If you want your database engine to read files filled with data, it probably doesn't matter where they are stored - though this may depend on the database you are using. Are you using MySQL? MS-SQL Server? Oracle?
Many database vendors provide relatively easy-to-use admin tools that would let you choose a file to be loaded, and usually the file chooser dialoge lets you browse networks so you could load a file over the network.
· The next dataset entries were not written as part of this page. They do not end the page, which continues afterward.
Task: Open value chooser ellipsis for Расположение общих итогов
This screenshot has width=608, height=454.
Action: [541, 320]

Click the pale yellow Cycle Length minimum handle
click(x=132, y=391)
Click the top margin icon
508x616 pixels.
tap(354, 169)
Details on how to do this vary so consult the manual for your database engine for loading data from a pre-existing file.
Be aware that if the database is on Computer A and the data is being loaded from Computer B over the network, it will probably be slower than if the data was on the same computer as the database.
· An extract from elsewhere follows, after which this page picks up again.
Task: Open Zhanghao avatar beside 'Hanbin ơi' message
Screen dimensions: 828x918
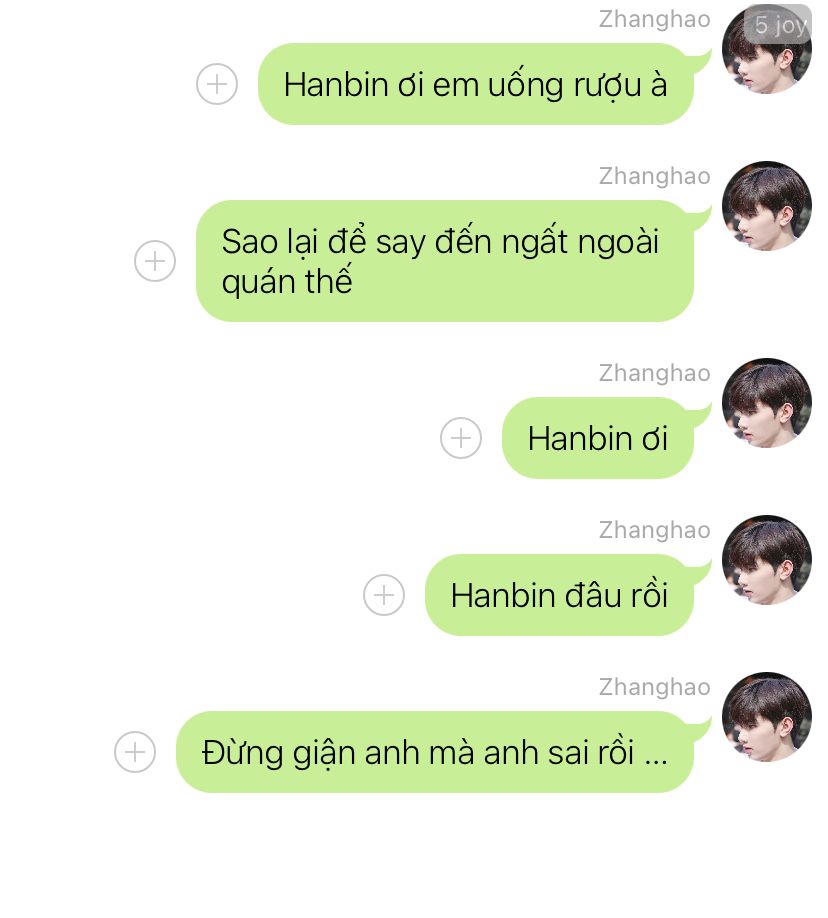Action: click(x=767, y=403)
It doesn't really matter if the files are stored outside the database anyway.
See Storing Images in DB - Yea or Nay? for more thoughts on that one.
If the files accessible by an url, you can store that with the meta data, like
http://server1/folder/file.ext, file://\server1\folder\file.ext or "file://P:\folder\file.ext"
Things to consider:
Backups
Performance
Synchronisation between the meta-data and the data

What is a database file system?

I have a very little idea about what database file system is.
Can somebody out here explain to me what actually a database file system is, and what its applications are?
How is it different from a conventional file system?
How I can build it?

Typical file systems (*nix, ms-dos, etc) organize files hierarchically. For example,
c:\ represents the top of a hierarchy
c:\foo is the next level in the hierarchy
c:\foo\bar is a sub-node of \foo
etc..
Each file exists in one and only one location in this hierarchy.
By contrast, a database file system organizes files by metadata attributes. For example, topic, type, author, etc.. Rather than existing in one particular place in a hierarchy, the file exists in multiple "places" depending on its attributes.
The last question you ask is unanswerable.

Found some good links
DBFS (This one is really good)
Towards A Single Folder Filesystem

It's a file system where files have significant amounts of metadata. For example, the iTunes library might count as a database file system; not only do you have files on disk and know where they are, but you have tags (genres) and other metadata like author (artist).

It's a file system that stores files as blobs in a database, rather than in a hierarchy of directories. Imagine a web-site with no "directory-like" hierarchy in the URL - just loads of tags and categories and a big "search" field - something like that, only on your hard-drive.
Pros & cons? Ask yourself, how many database filesystems have I ever seen? Do you need to ask more?